President, Union Theological Seminary

Centurion, 1897–1908

Born 3 September 1852 in New York (Manhattan), New York

Died 25 March 1908 in New York (Manhattan), New York

Buried Westport Point Cemetery, Westport, Massachusetts

Proposed by Henry van Dyke and Henry Codman Potter

Elected 6 November 1897 at age forty-five

Proposer of:

Seconder of:

Century Memorial

Charles Cuthbert Hall, fifty-six at death [sic: fifty-five], eleven years a frequenter of these rooms, a New Yorker by birth and affection, a graduate of Williams and of the Union Seminary, minister of the Gospel, presbyter, author, and lecturer, President for a decade of Union Seminary and martyr to duty—such is the record of a consecrated life.
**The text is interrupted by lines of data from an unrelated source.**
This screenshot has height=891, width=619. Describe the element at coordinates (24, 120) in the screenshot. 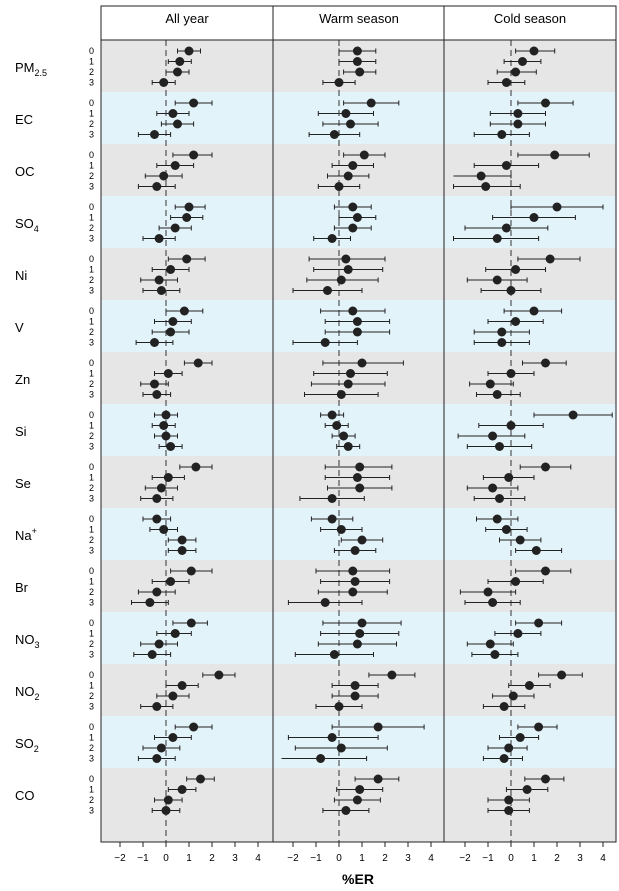

I see `pollutant-label: EC` at that location.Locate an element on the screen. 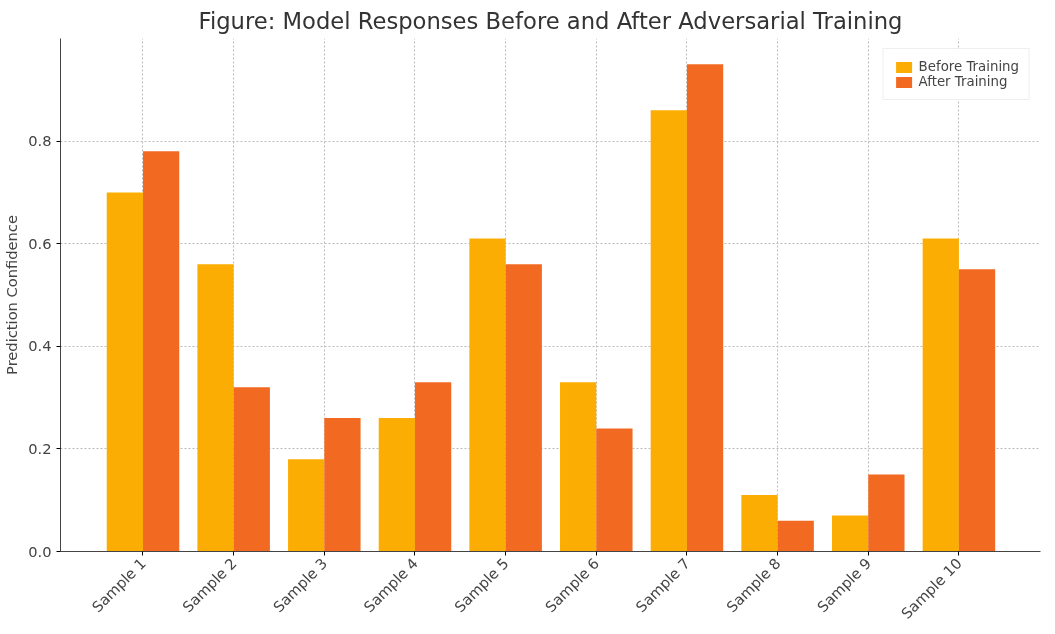 The height and width of the screenshot is (634, 1055). legend-label: After Training is located at coordinates (963, 82).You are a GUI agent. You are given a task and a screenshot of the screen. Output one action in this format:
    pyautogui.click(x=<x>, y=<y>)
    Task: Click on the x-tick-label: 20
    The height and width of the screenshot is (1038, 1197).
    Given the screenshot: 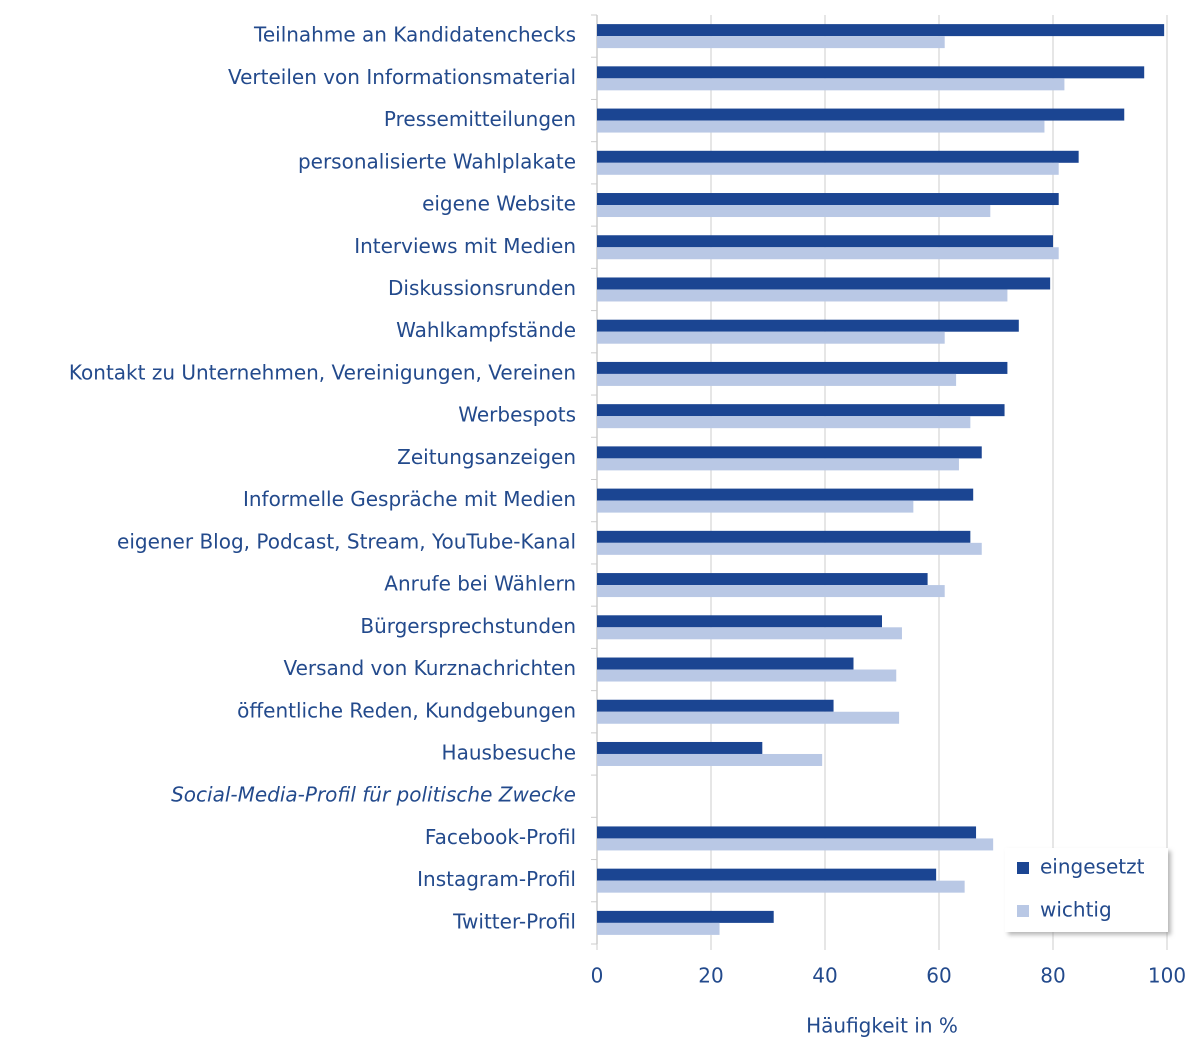 What is the action you would take?
    pyautogui.click(x=710, y=976)
    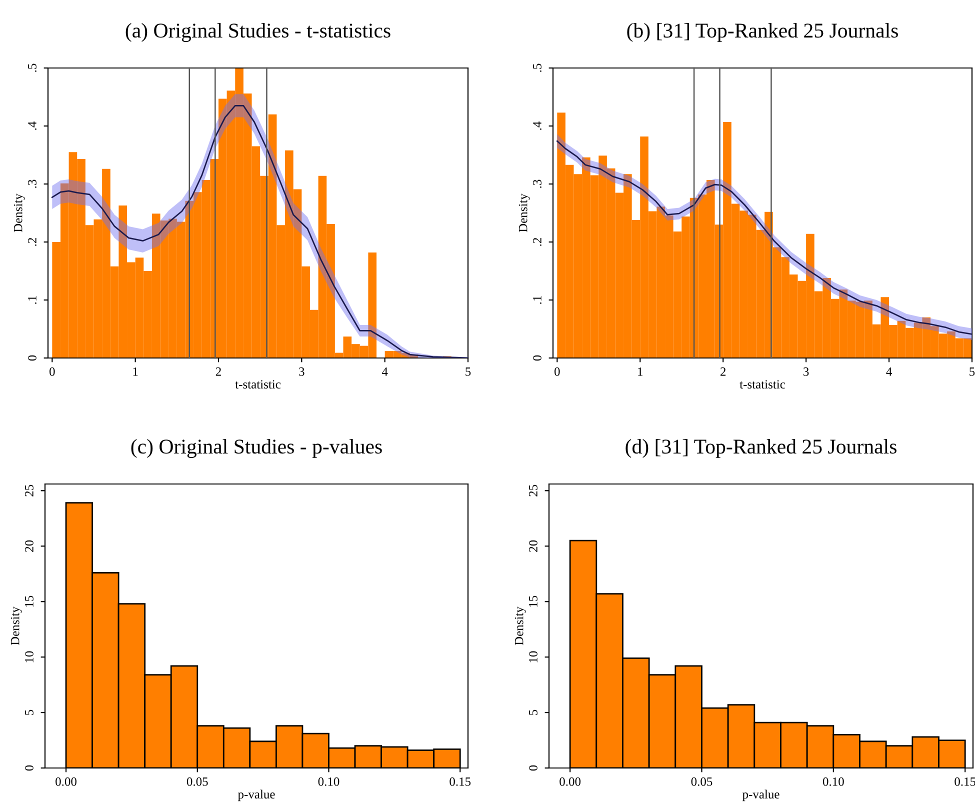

The mortal disease which killed him so untimely he contracted in the service of humanity, explaining to the Orient, at its own behest, what Western culture was; mediating with singular acceptability between the systems which have warred perpetually and are again on the verge of fanatic outbreaks. Life is not necessarily measured by years: this life was like a cup overflowing with opportunity well employed. Its duties were multifarious, complex, exacting: as a preacher its climax was in a city of churches where [Henry Ward] Beecher, Storrs, [Thomas De Witt] Talmage, and his namesake were renowned as orators; as an administrator his service was in a period of polemic, of readjustment, and of some bitterness; as an interpreter, the Indian world which welcomed him was in a dangerous ferment. But all these services he performed with tact and firmness, his own anchor never dragged, and his motto might have been “saevis tranquillus in undis.” Indeed his recreation and avocation was music, for he was a trained hymnologist; his writings were all studies in harmony, and his life was a hymn of praise. But, with all his sweetness and tenderness of soul, he was fearless as prophet and seer. The lowering of moral standards in his native land was of such concern to him that with no fear but that of God he warned, exhorted, and denounced, to the many whose higher life it endangered, not merely wickedness, but sloth, indulgence, the down-slide wherever he could notice it, and without respect of persons.